(Records for processing):

** begin **

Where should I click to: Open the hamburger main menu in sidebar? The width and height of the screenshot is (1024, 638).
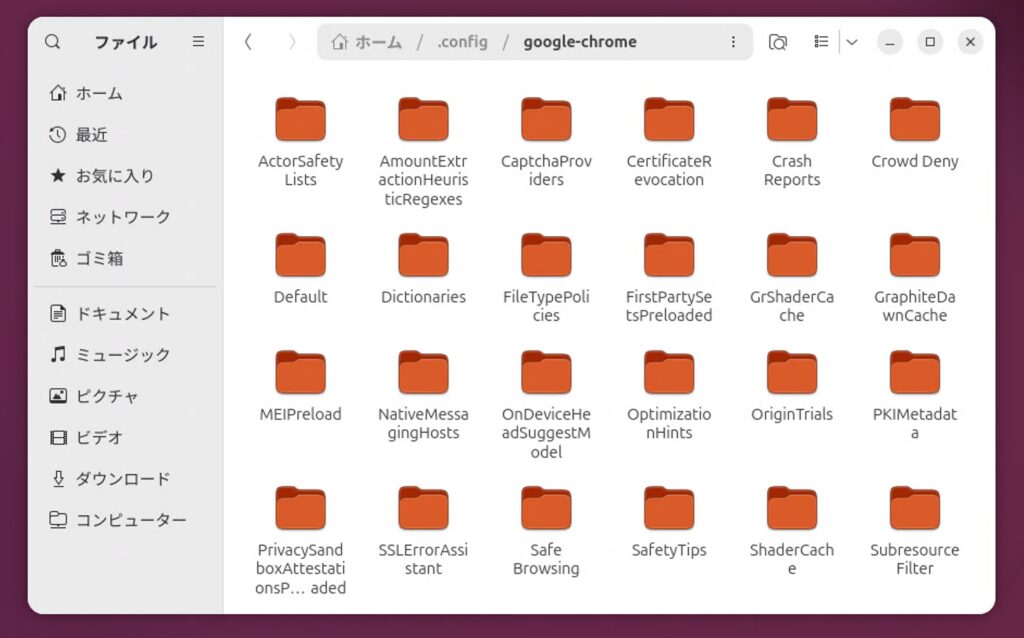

** end **
** begin **

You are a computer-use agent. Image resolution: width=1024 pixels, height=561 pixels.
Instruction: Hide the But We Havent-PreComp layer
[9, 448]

** end **
** begin **

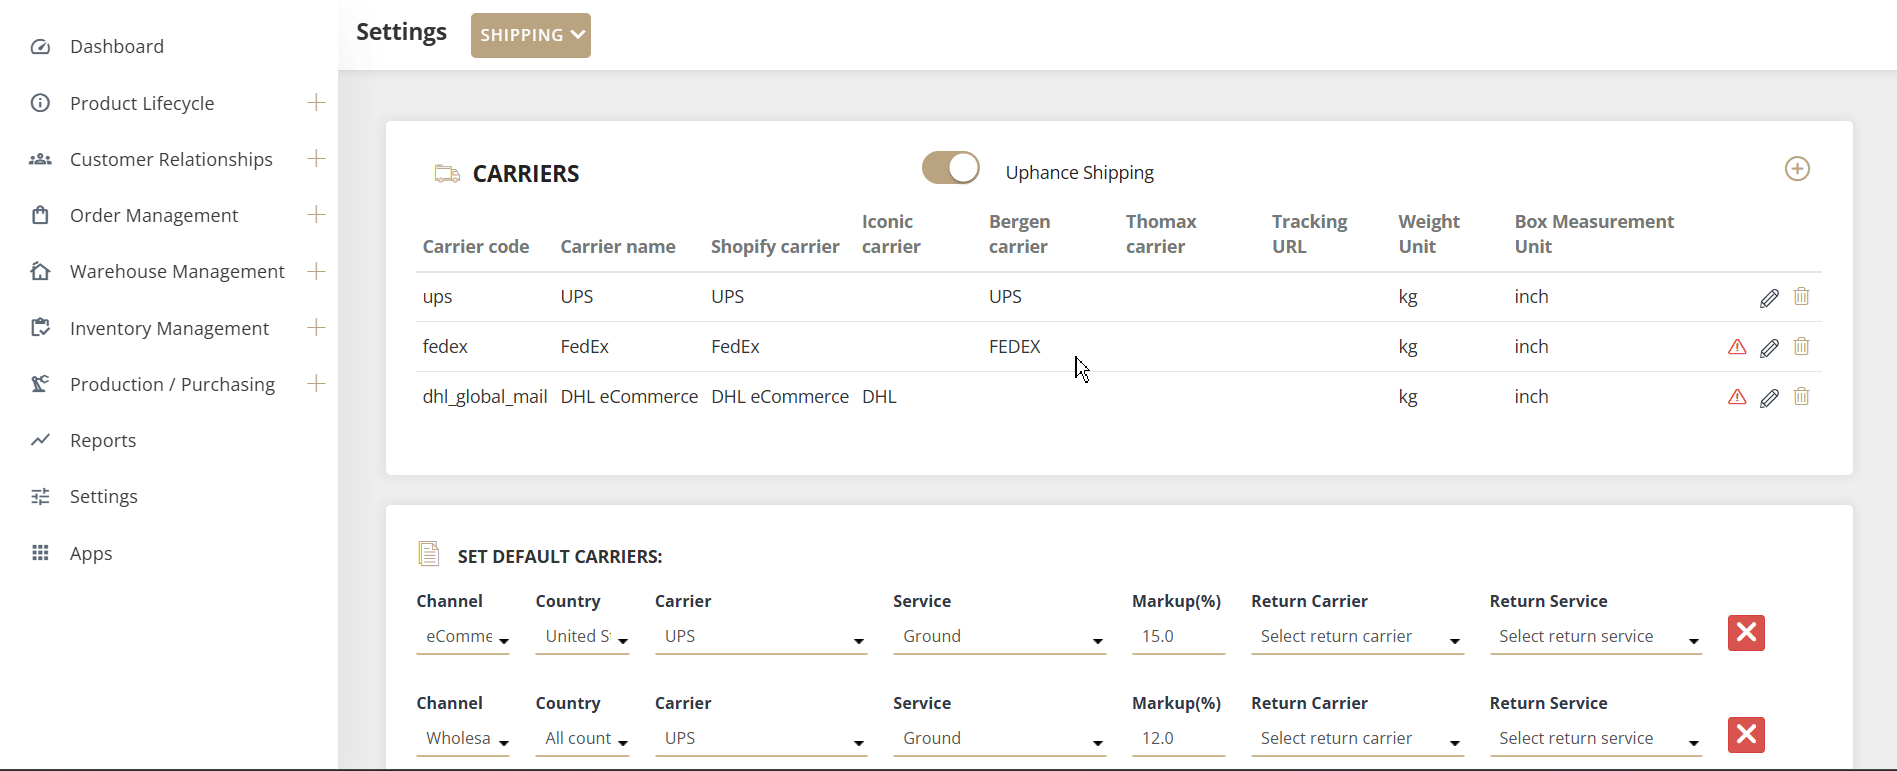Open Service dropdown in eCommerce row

** end **

(Problem): Which lines in the rows above contain the word "width"? Pick out and copy each one, counting only matches with the same capitalization.

(Task solution):
Where should I click to: Open the hamburger main menu in sidebar? The width and height of the screenshot is (1024, 638).
You are a computer-use agent. Image resolution: width=1024 pixels, height=561 pixels.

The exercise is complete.